New Rules for Coal Mines Could Mean Cleaner Rivers for America
It’s been 32 years since coal companies have had to deal with updated rules on mining near rivers, but the Obama administration put an end to that on Thursday, proposing new regulations aimed at protecting America’s rivers.
The new rules would require coal mining companies to conduct more monitoring and data collection, provide additional protection to downstream waters, and increase the responsibility of operators to restore harmed areas—meaning the mountaintops they blow up will have to be restored to look like mountaintops when they’re finished.
“We are committed to working with coalfield communities as we support economic activity while minimizing the impact coal production has on the environment that our children and grandchildren will inherit,” Interior Secretary Sally Jewell said in a conference call with reporters Thursday.
Opponents argued the plan is just another front on the Obama administration’s alleged “war on coal.”
“Taken together with other Washington regulations that are already having a devastating impact, it’s impossible not to conclude that the Obama administration is engaging in all-out economic warfare on these communities,” Republican Sen. Mitch McConnell of Kentucky said in a statement.

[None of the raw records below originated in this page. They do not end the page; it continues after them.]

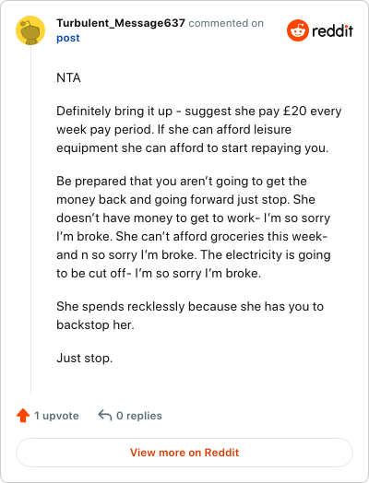
Task: Click the "Definitely bring it up" paragraph
Action: pos(199,129)
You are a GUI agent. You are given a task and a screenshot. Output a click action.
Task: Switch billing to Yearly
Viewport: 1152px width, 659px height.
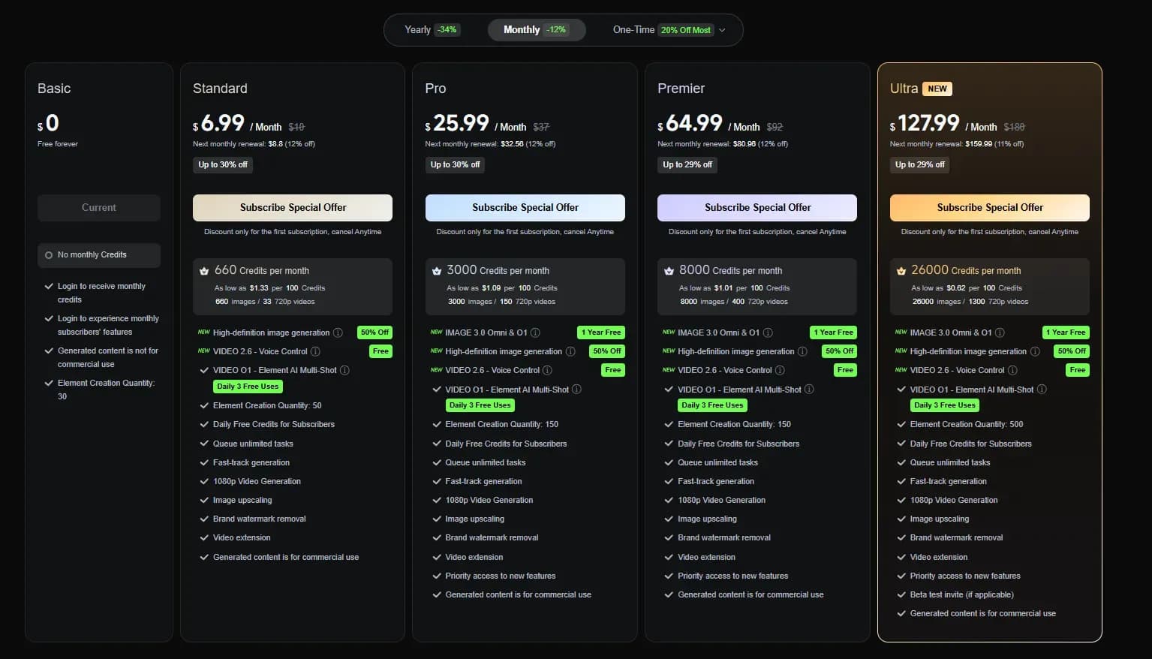click(431, 30)
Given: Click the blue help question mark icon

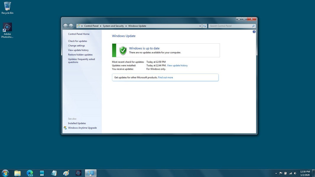Looking at the screenshot, I should [254, 32].
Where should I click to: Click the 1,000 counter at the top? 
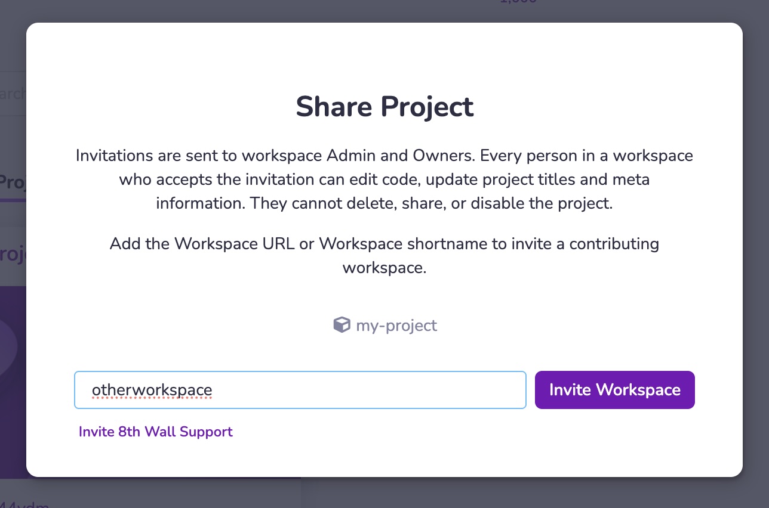517,2
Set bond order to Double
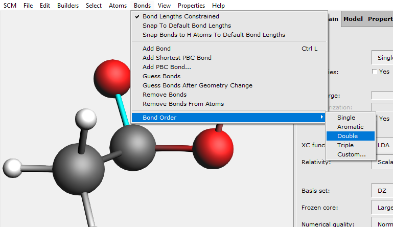Viewport: 393px width, 227px height. point(348,136)
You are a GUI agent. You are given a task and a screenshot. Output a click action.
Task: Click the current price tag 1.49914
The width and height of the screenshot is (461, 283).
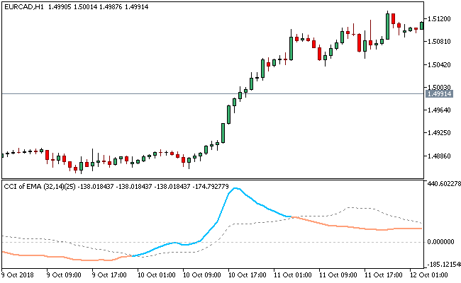(x=440, y=93)
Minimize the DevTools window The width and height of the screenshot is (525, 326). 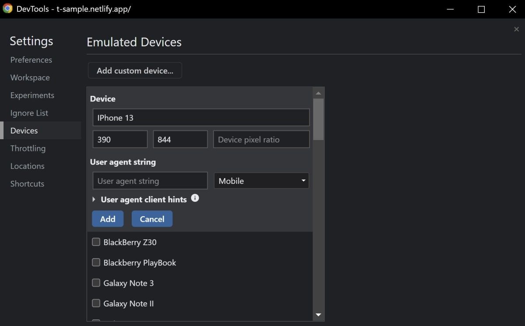[x=450, y=9]
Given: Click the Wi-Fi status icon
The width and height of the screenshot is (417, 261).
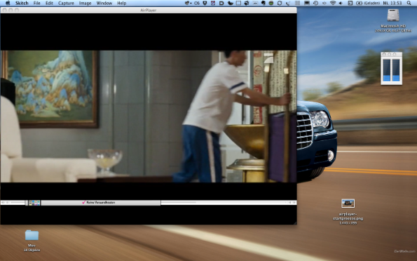Looking at the screenshot, I should pos(333,4).
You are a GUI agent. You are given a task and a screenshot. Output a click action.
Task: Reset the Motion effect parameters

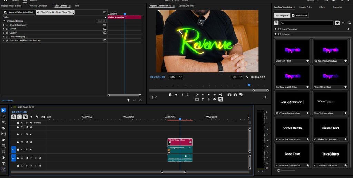point(105,29)
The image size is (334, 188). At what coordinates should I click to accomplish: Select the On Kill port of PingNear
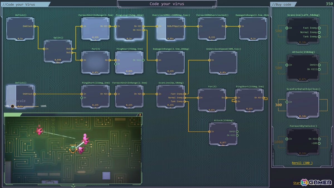[143, 60]
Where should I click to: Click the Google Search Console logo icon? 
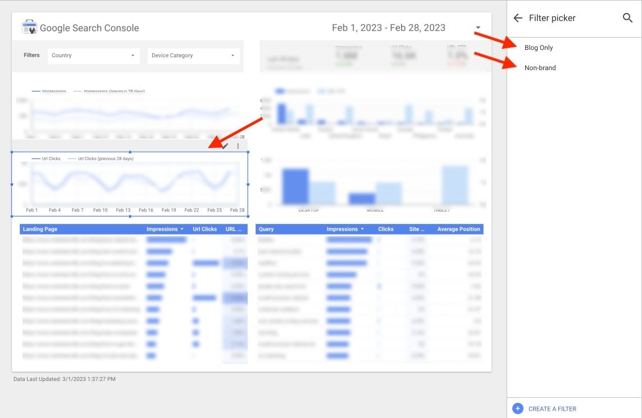click(29, 27)
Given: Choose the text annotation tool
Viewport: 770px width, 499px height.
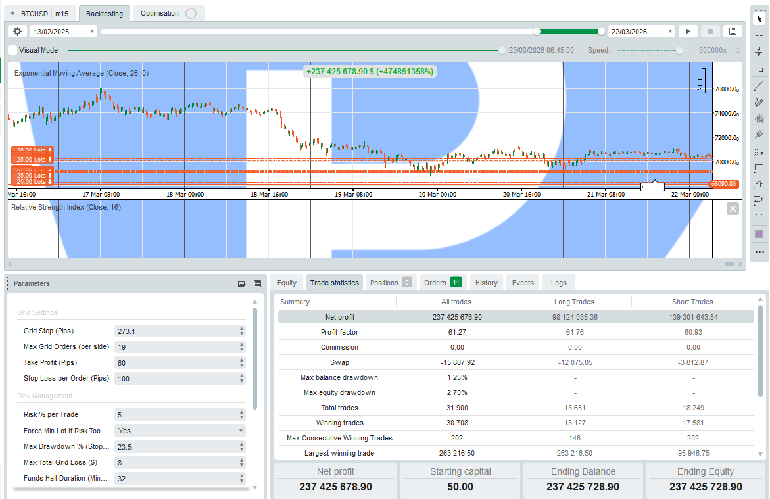Looking at the screenshot, I should tap(759, 217).
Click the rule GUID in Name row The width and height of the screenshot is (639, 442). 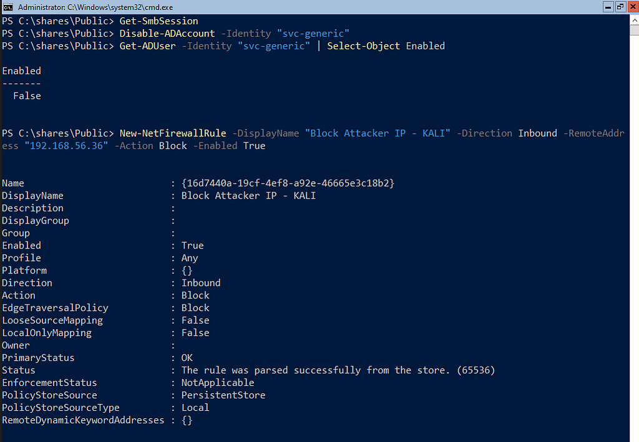pyautogui.click(x=288, y=184)
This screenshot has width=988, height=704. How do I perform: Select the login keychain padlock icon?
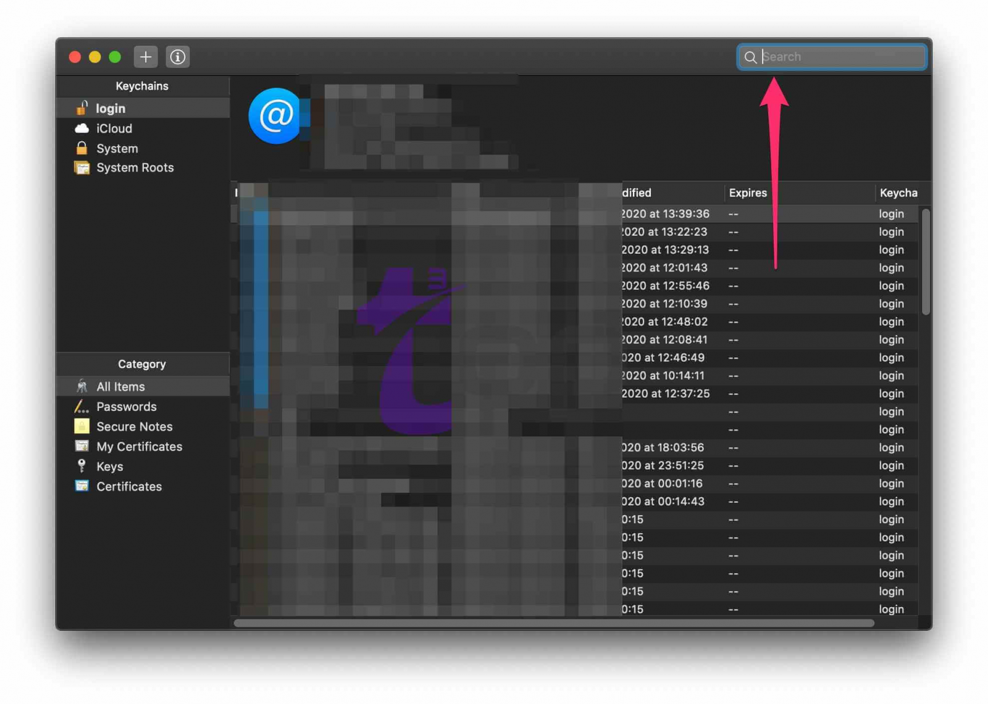tap(82, 108)
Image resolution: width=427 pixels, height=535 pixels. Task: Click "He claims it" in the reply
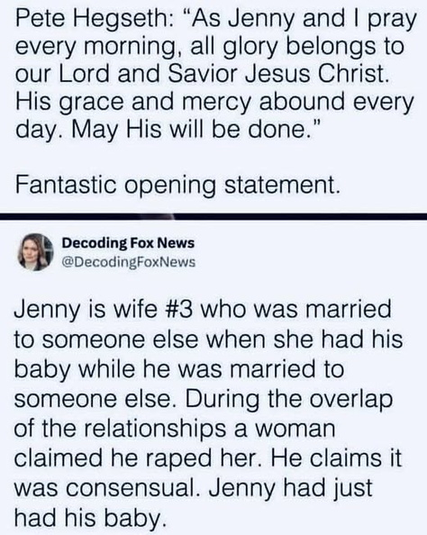click(x=336, y=458)
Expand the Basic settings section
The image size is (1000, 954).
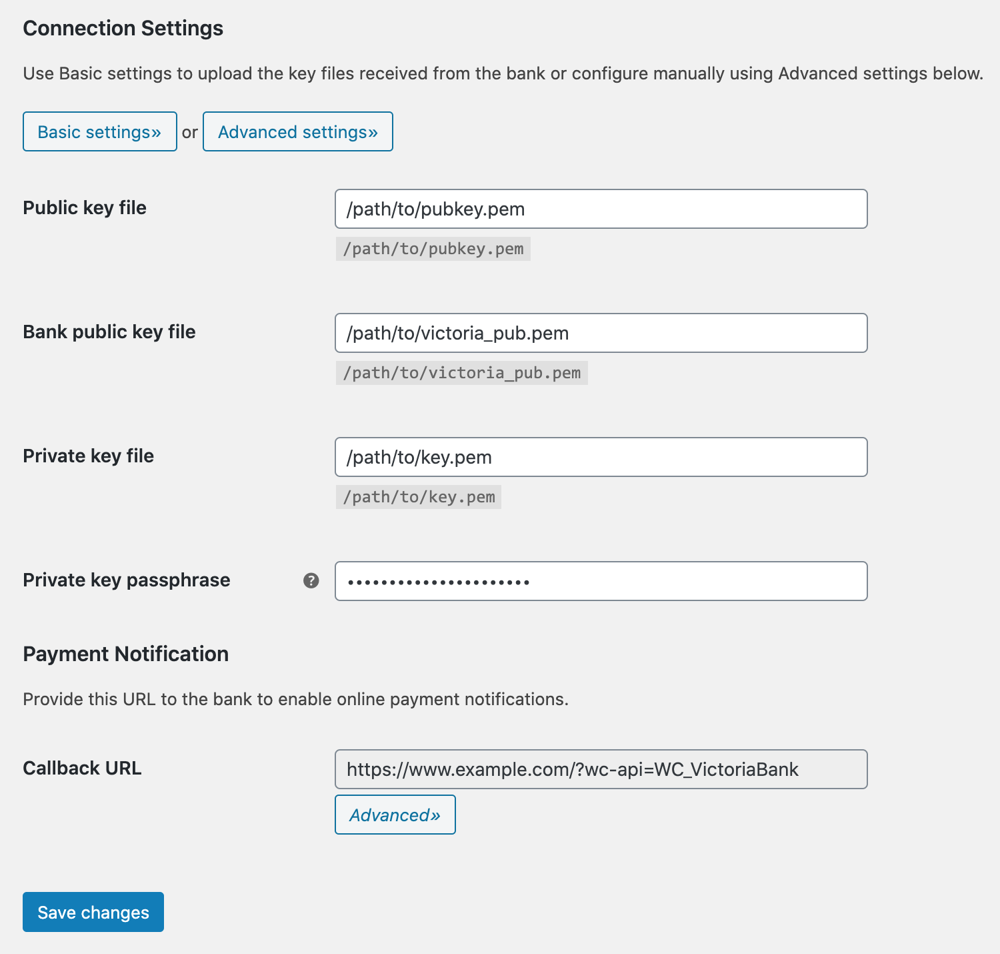pyautogui.click(x=100, y=131)
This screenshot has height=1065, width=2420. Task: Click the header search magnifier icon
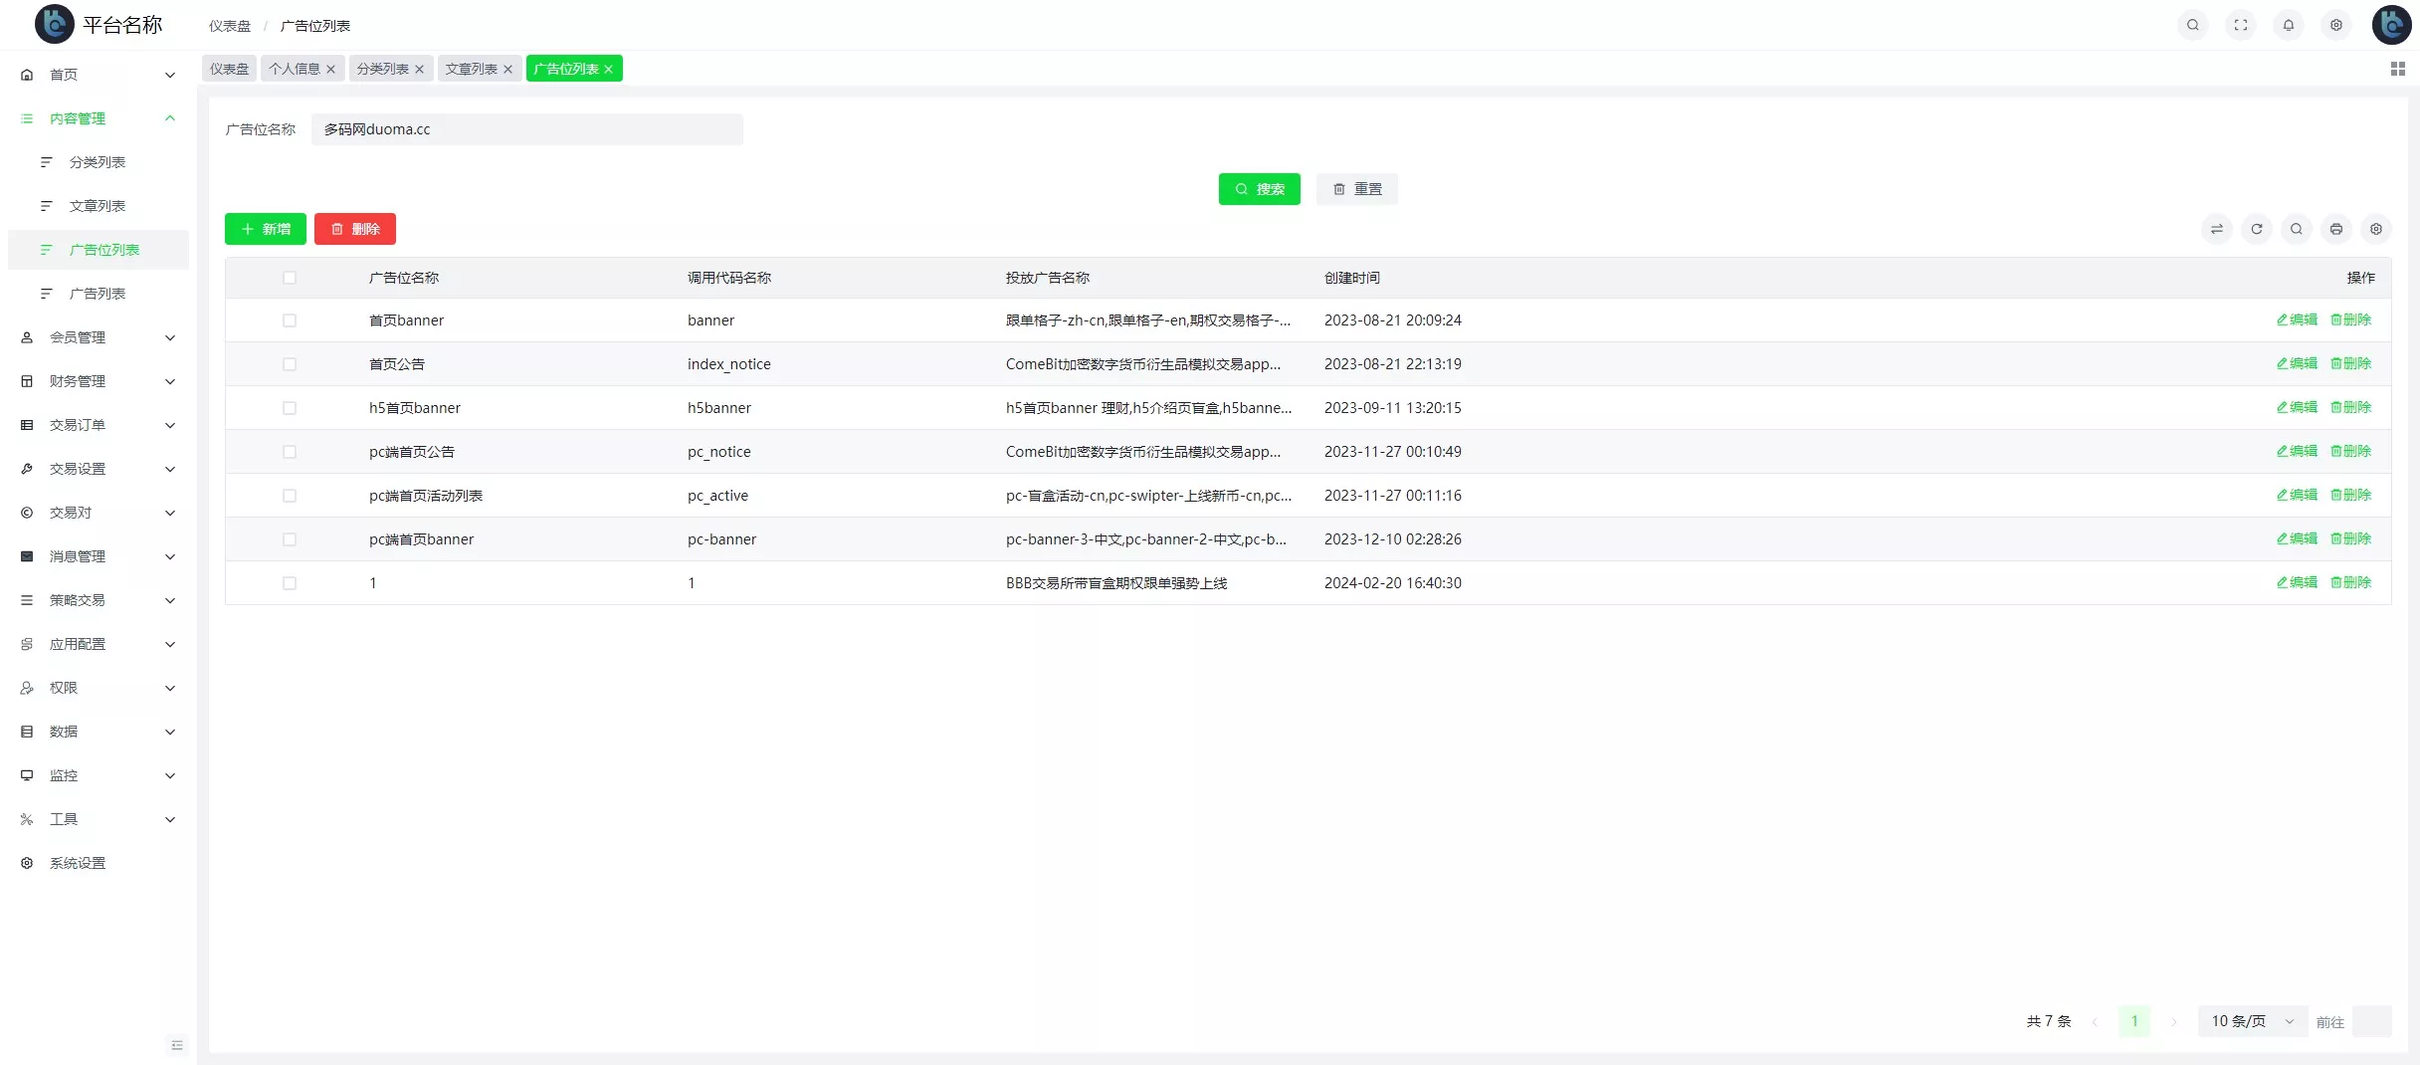(2192, 25)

The National Mining Association saw the move as a threat to job security for miners and called on Congress to block the new rules.
“It has nothing to do with new science and everything to do with an old and troubling agenda for separating more coal miners from their jobs,” NMA president Hal Quinn said in a statement.
Still, environmental groups feel the new rules are too little, too late—with many saying the reforms to the 32-year-old regulations don’t go far enough.
“Appalachian communities rely on the rivers and streams covered by these protections, and today’s proposal doesn’t adequately safeguard those communities,” Sierra Club senior director Bruce Nilles said in a statement. “The state governments have simply failed to protect our communities and water from the destruction of mountaintop removal mining.”
One major point of contention has to do with the 100-foot buffer zone—the distance coal mining operations have to stay away from rivers to keep pollution from running downstream. The new proposal keeps the buffer in place but gives coal miners a clearer path to operate within the buffer zone when exceptions occur.
“It is long overdue that OSM make some attempt to clarify what is meant by ‘stream protection,’ ” said Cindy Rank of the West Virginia Highlands Conservancy. “We can only hope that this proposed rule moves us forward.”
So, Why Should you Care? Coal mining in the form of mountaintop removal mining has contaminated more than 2,000 miles of streams in Appalachia, according to the nonprofit environmental law group Earthjustice. The mining results in the dumping of rubble in valleys, where increased sediment, heavy metals, and other pollutants end up in rivers, harming human and aquatic life.
“We need the federal government to create thoughtful stream protections that ban valley fills and ensure an end to this destructive practice,” Nilles said. “As OSM finalizes this standard, we will continue to advocate strongly in order to ensure Appalachia gets the strongest protections possible.”
The U.S. Department of Interior will hold public hearings in Pennsylvania, Kentucky, West Virginia, Colorado, and Missouri on the proposed regulations.